Overview edit

This bot will post external link analysis, find probable spambot-created pages, and eventually tag them for speedy deletion. It will also generate a set of statistics that can be used by the community to determine whether some pages are being used as spam carriers.

Tasks edit

The bot itself is composed of a set of bash shell script files, each doing a single task:

  • review.sh: The "bot" itself. The script just calls each of the following scripts in order, handling any problem they may have.
  • download.sh: Checks download.wikimedia.org to find new database dumps, comparing the current ones with the last one it had processed. If new ones are found, it can generate a list of urls to download page.sql.gz and externallinks.sql.gz to be downloaded via en:wget.
  • process.sh: Executes the queries from page.sql.gz and externallinks.sql.gz in a local database, then executes several custom-made queries to gather statistics:
    SELECT COUNT(el_from) AS total, el_from, page_title
    FROM externallinks, page
    WHERE externallinks.el_from = page_id AND page_is_redirect = 0 AND page_namespace = 0
    GROUP BY el_from
    ORDER BY total DESC;
    Generates a list of articles sorted by the amount of external links each has.
    SELECT COUNT(el_to) AS total, SUBSTRING_INDEX(el_to, '/', 3) AS search
    FROM externallinks, page
    WHERE page_id = el_from AND page_namespace = 0
    GROUP BY search
    ORDER BY total DESC;
    Generates a list of external links in descendant order.
    SELECT page_id, page_title, page_namespace
    FROM page
    WHERE page_title LIKE '%index.php%'
    OR page_title LIKE '%/wiki/%'
    OR page_title LIKE '%/w/%' OR
    page_title LIKE '%/';
    Generates a list of pages with titles containing one of several patterns used by malfunctioning bots, like /wiki/, /w/, or ending with /.
    After executing the queries, the script processes the resulting lists to limit the lists to a determined amount, to prevent creating pages too big.

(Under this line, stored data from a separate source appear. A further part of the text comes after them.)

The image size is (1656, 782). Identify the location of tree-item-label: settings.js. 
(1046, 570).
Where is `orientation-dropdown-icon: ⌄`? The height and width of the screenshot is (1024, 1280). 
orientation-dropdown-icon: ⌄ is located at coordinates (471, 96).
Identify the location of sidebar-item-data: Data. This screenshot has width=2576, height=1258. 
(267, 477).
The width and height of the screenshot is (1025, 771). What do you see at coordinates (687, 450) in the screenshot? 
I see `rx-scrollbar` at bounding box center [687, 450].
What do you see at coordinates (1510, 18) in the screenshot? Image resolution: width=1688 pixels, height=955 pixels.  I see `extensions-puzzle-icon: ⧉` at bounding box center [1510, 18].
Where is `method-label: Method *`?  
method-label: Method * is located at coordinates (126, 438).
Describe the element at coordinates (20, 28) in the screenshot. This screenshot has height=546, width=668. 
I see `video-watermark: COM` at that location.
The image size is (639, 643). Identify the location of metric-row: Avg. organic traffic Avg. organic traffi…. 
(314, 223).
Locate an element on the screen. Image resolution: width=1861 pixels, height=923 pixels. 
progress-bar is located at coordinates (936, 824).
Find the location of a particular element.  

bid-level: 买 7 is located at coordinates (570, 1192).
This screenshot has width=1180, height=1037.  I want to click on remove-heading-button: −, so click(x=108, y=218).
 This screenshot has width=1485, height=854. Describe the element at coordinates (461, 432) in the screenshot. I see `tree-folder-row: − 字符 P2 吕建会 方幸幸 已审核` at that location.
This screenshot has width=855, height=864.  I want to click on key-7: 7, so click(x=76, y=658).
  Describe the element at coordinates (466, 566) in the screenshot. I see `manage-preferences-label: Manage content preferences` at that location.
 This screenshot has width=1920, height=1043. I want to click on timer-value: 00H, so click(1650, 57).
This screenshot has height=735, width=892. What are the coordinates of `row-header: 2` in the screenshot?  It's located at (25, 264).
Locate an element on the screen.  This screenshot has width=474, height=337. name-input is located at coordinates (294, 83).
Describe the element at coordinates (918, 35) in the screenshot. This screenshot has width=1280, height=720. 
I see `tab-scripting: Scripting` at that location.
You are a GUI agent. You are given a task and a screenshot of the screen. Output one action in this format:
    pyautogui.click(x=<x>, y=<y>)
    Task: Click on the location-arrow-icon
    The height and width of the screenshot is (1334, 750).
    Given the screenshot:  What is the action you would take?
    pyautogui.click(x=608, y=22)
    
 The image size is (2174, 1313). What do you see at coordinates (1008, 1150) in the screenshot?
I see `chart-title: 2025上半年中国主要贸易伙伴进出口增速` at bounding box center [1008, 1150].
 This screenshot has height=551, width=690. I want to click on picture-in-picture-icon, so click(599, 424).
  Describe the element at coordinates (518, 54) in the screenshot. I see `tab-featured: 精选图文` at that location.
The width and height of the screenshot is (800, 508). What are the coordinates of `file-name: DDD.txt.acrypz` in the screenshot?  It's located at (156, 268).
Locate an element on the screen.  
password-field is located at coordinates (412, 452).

If resulting listing has more than 500 items, the bot stops, as the dump result must be manually analyzed.
  • upload.sh: This script executes the communication between the bot and the Wikipedia project. The script logins the bot and uploads the generated listings at a determined location. Currently, that is being done at User:ReyBrujo/Dumps. First, the script determines whether there is a current dump, and if so, archives it at User:ReyBrujo/Dumps/Archive. Then it uploads the listings and the dump page, with the format:
    User:ReyBrujo/Dumps/yyyymmdd where yyyymmdd is the database dump date (and not the processing date)
    User:ReyBrujo/Dumps/yyyymmdd/Sites linked more than xxx times where xxx is usually 500 in the case of the English Wikipedia
    User:ReyBrujo/Dumps/yyyymmdd/Sites linked between xxx and yyy times where xxx and yyy are delimiters when a single listing would have over 500 items.
    User:ReyBrujo/Dumps/yyyymmdd/Articles with more than xxx external links where xxx is usually 1000.
    User:ReyBrujo/Dumps/yyyymmdd/Articles with between xxx and yyy external links where xxx and yyy are delimiters when a single listing would have over 500 items.

Finally, the bot edits a global page currently found at User:ReyBrujo/Dump statistics table, updating the statistics in that page. Permission for the bot to run there will be requested after having the bot approved in the English Wikipedia.